Using data from the Cosmic Ray Telescope for the Effects of Radiation (CRaTER) on NASA’s Lunar Reconnaissance Orbiter, the research found that a 30-year-old male astronaut could spend about 400 days in space—roughly the duration of a mission to Mars and back— before he exceeded NASA’s limits on safe exposure to cosmic rays. A female astronaut of the same age would hit that limit in just under 300 days. CRaTER’s “tissue-equivalent plastic,” a material that mimics human muscle, measures the effects of radiation dosage over time.
The issue, Schwadron explains, is that we’re currently experiencing an abnormally long period of weak solar activity. An active sun has frequent sunspots, which intensify the sun’s magnetic field. That magnetic field is dragged out through the solar system by the solar wind and deflects galactic cosmic rays away from the solar system—and from any astronauts in transit.

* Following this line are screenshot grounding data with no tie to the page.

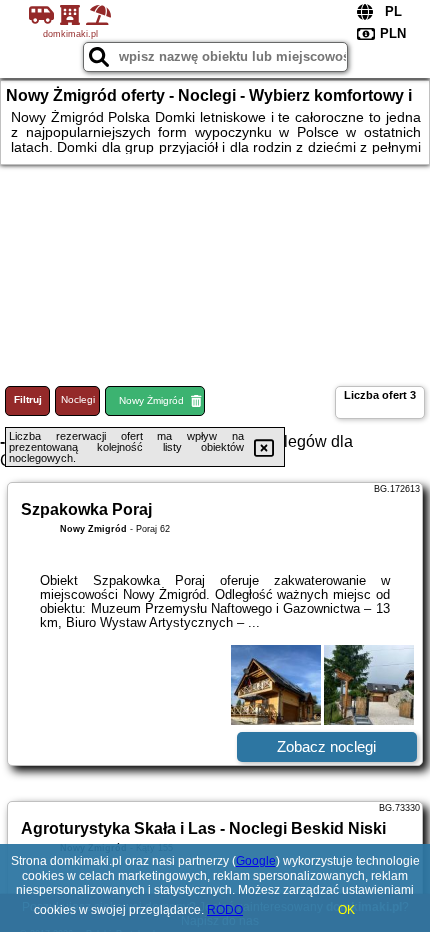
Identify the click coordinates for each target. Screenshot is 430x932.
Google (256, 861)
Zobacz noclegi (326, 746)
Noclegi (78, 399)
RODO (225, 910)
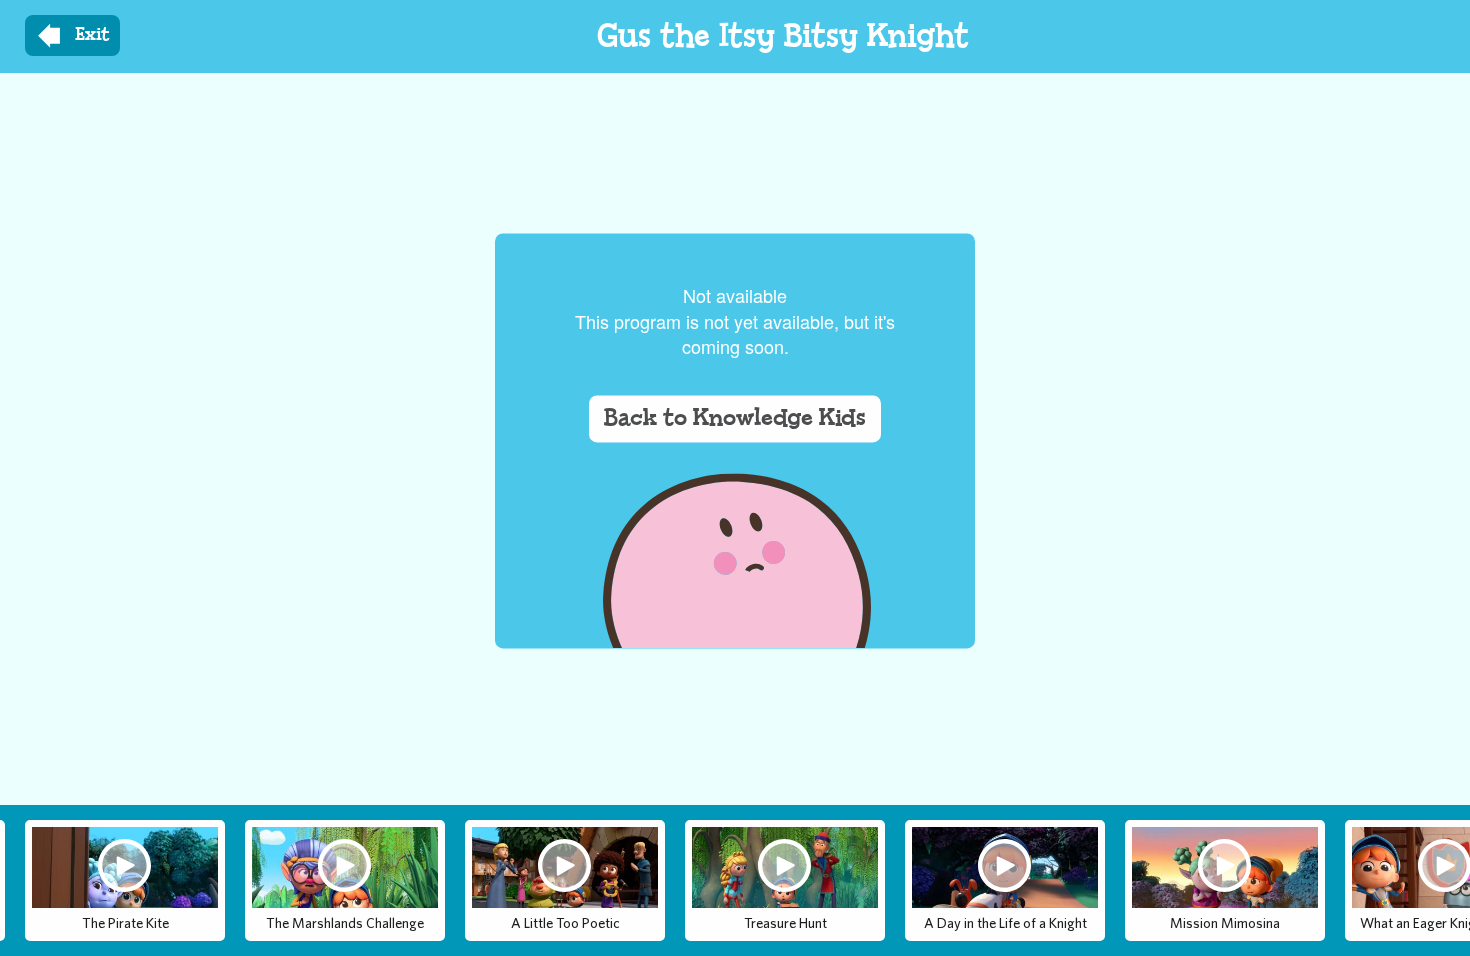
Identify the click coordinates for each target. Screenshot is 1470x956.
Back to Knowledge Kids (735, 419)
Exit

For most of the space age, the sun’s activity ebbed and flowed like clockwork in 11-year cycles, with six- to eight-year lulls in activity, called solar minimum, followed by two- to three-year periods when the sun is more active.
“However, starting in about 2006, we observed the longest solar minimum and weakest solar activity observed in the space age,” says Schwadron. “There’s been a sustained change in the way the sun is behaving. Over time, it’s become increasingly clear that the space environment is not returning to normal.”
The possibility that this current extended solar minimum could be part of a long-term trend prompted Schwadron and his colleagues—including UNH researchers Colin Joyce, Marty Quinn, Charles Smith, Sonya Smith, Harlan Spence and Jody Wilson, all of EOS—to probe its implications on long-term space travel.
Schwadron presents these results, which were the capstone article of a special CRaTER-focused issue of Space Weather, with the characteristic caution of a scientist. Deeper understanding of this unusually prolonged solar minimum will better inform NASA on the risks to astronauts engaged in long-term space travel.
Nonetheless, Schwadron says that while these solar conditions “are not necessarily a showstopper for long-duration missions to the moon, an asteroid, or even Mars, galactic cosmic ray radiation in particular remains a significant and worsening factor that limits mission durations.”